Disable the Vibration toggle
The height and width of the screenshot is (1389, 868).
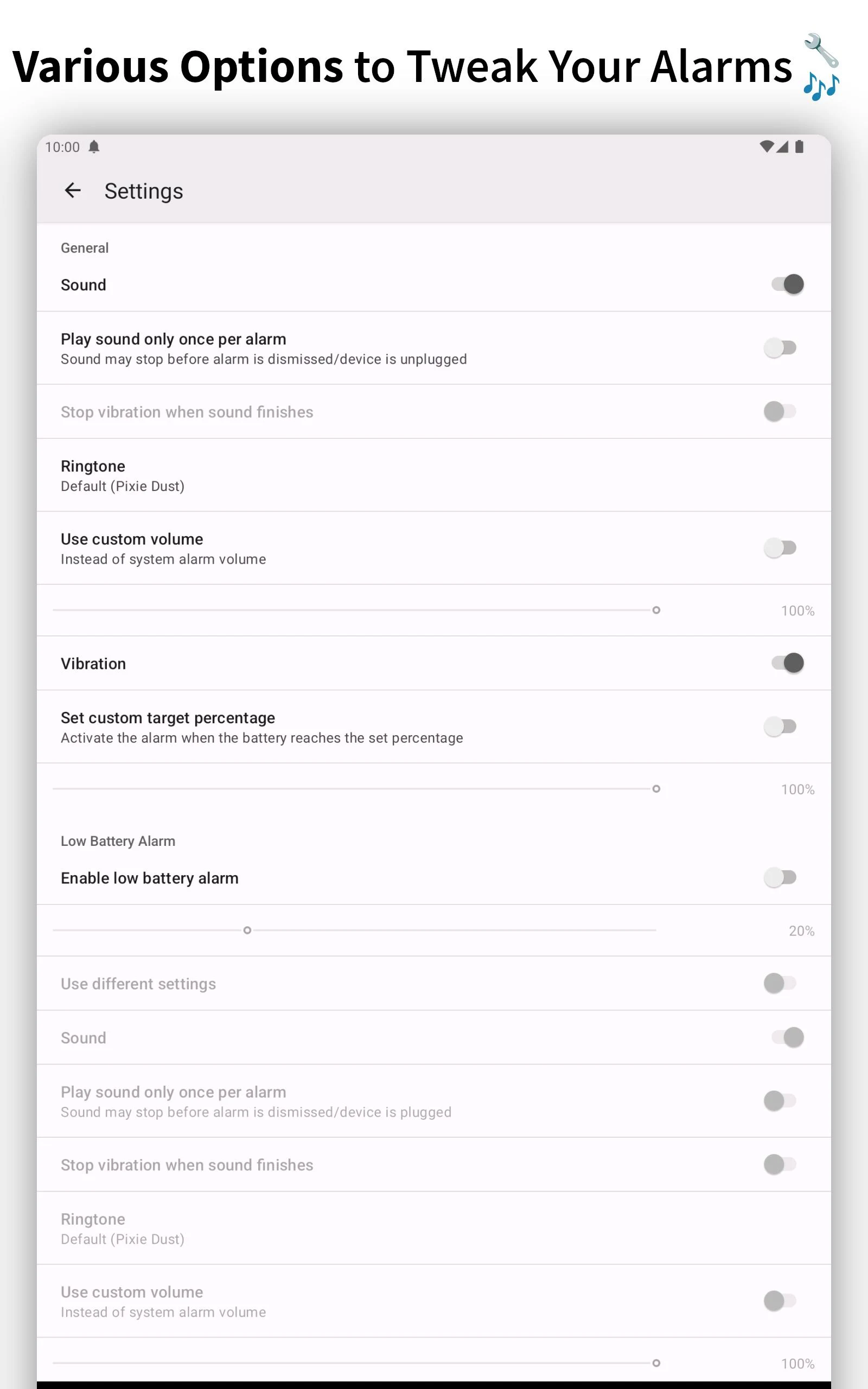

*-*-*

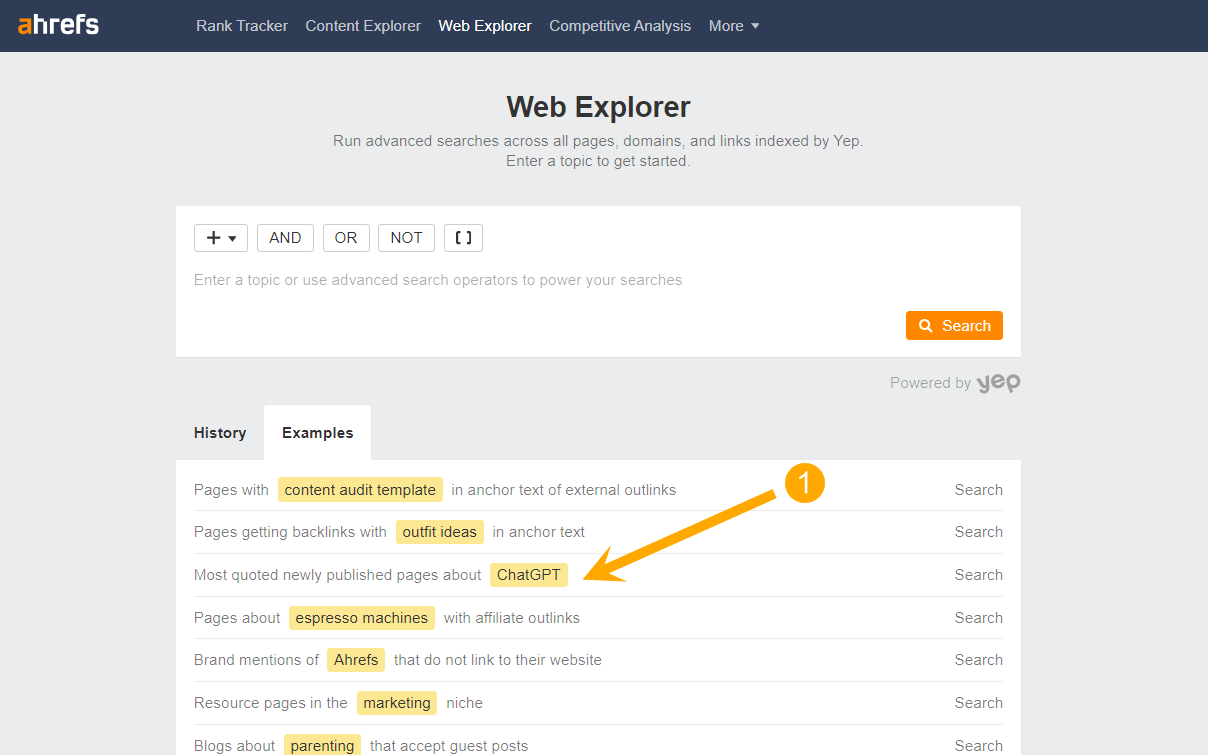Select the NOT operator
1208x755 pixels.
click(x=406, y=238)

*-*-*

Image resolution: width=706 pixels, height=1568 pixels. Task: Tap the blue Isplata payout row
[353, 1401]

*-*-*

● Problem details
Take the records above and return, word for word, only the lines that fall from the line with "Disable the Vibration toggle" to the line with "The height and", both of them included.

● Output for this exercise
Disable the Vibration toggle
The height and width of the screenshot is (1389, 868).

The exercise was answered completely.